- Za nami okres wakacyjny. Przez ten czas odpoczywałem i spędzałem czas z rodziną. Pozwoliło mi to zresetować się i odpocząć trochę od koszykówki. To było mi bardzo potrzebne. Od pewnego czasu pracujemy już jednak ciężko, przygotowując się do nadchodzącego sezonu. Trzeba wypracować taktyczne sprawy na treningach, a potem sprawdzić to w zaplanowanych sparingach. Troszkę tej pracy od połowy lipca zatem mamy - powiedział na wstępie trener Stelmetu, Artur Gronek.
Do ekipy aktualnych mistrzów Polski dołączyła w ostatnim czasie reszta zespołu, która reprezentowała nasz kraj w Eurobaskecie. - Trzy treningi w pełnym składzie za nami. Zawodnicy, którzy uzupełnili nasz skład w ostatnim czasie nie są w złej formie. Przyznam, że spodziewałem się, iż może być gorzej. Teraz potrzeba trochę czasu, by wkomponowali się w tą naszą intensywność gry. Myślę jednak, że to już kwestia chwili czasu. Zwłaszcza Przemek Zamojski i Łukasz Koszarek cały czas byli w grze, będąc na Eurobaskecie, więc nie powinno być z tym żadnego problemu - wyjaśniał.
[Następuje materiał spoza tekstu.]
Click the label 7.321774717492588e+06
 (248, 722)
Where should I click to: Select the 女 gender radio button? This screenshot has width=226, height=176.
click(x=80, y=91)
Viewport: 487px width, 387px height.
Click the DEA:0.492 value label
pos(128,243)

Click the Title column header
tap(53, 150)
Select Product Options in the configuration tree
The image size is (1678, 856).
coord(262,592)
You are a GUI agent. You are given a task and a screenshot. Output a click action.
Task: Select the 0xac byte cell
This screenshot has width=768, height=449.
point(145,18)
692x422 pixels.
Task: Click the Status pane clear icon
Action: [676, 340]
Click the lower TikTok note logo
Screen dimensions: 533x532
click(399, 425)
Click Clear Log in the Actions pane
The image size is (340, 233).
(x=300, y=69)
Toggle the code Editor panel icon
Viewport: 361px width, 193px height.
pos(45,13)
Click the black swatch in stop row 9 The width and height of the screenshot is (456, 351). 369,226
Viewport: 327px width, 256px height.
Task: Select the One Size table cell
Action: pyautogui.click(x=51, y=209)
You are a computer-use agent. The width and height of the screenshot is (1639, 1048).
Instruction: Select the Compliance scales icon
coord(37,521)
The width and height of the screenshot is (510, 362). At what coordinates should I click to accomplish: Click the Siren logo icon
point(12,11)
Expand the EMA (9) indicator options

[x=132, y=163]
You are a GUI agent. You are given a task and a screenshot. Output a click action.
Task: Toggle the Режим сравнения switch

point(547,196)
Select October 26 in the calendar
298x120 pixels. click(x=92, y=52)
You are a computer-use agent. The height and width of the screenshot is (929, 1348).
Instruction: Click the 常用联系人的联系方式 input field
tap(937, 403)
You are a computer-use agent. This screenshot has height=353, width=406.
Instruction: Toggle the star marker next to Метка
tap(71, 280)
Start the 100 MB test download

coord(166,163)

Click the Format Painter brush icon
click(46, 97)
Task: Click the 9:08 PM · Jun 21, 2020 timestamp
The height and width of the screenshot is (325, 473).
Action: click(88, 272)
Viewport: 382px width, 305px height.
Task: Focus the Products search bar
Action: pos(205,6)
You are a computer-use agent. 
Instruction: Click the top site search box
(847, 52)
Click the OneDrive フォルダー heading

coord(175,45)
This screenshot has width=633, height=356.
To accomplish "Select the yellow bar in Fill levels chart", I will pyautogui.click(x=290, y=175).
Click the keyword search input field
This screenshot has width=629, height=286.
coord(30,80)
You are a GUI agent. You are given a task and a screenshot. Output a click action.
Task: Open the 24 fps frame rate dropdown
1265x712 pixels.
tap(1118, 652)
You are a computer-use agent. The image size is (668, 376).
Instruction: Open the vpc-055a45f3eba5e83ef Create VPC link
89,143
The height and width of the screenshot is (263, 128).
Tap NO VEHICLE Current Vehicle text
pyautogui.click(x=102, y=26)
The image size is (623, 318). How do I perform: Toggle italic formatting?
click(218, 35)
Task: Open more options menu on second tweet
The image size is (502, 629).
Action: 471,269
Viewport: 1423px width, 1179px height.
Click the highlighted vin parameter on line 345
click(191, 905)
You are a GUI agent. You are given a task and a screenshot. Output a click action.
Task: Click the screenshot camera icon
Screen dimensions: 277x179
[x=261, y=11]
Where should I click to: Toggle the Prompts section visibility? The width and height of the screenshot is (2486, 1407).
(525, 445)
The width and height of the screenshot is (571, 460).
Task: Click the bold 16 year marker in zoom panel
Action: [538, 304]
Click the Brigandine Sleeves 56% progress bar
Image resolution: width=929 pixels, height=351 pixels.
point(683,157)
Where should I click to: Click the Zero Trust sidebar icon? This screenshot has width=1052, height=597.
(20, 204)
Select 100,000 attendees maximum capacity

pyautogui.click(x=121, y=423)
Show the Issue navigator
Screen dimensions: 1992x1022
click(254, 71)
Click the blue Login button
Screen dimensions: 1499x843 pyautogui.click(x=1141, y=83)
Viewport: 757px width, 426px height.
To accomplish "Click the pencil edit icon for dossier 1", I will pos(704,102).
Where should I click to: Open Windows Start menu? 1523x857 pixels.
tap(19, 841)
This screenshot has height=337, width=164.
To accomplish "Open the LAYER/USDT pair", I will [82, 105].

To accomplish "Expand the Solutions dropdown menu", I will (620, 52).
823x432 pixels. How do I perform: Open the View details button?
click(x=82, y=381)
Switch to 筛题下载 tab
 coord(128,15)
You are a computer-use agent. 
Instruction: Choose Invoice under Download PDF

Szkoleniowiec w skrócie opowiedział o celach, jakie założył sobie na najbliższy sezon. - Wygrać najwięcej jak się da. Chciałbym, żebyśmy w rozgrywkach europejskich powalczyli o wyjście z grupy - przyznał.
Trener odniósł się również do dyspozycji nowych zawodników drużyny. - Nowe nabytki funkcjonują bardzo dobrze. Zwłaszcza Boris Savovic czy Phil Taylor dają dobrą jakość treningów. Jesteśmy zatem zadowoleni - zakończył.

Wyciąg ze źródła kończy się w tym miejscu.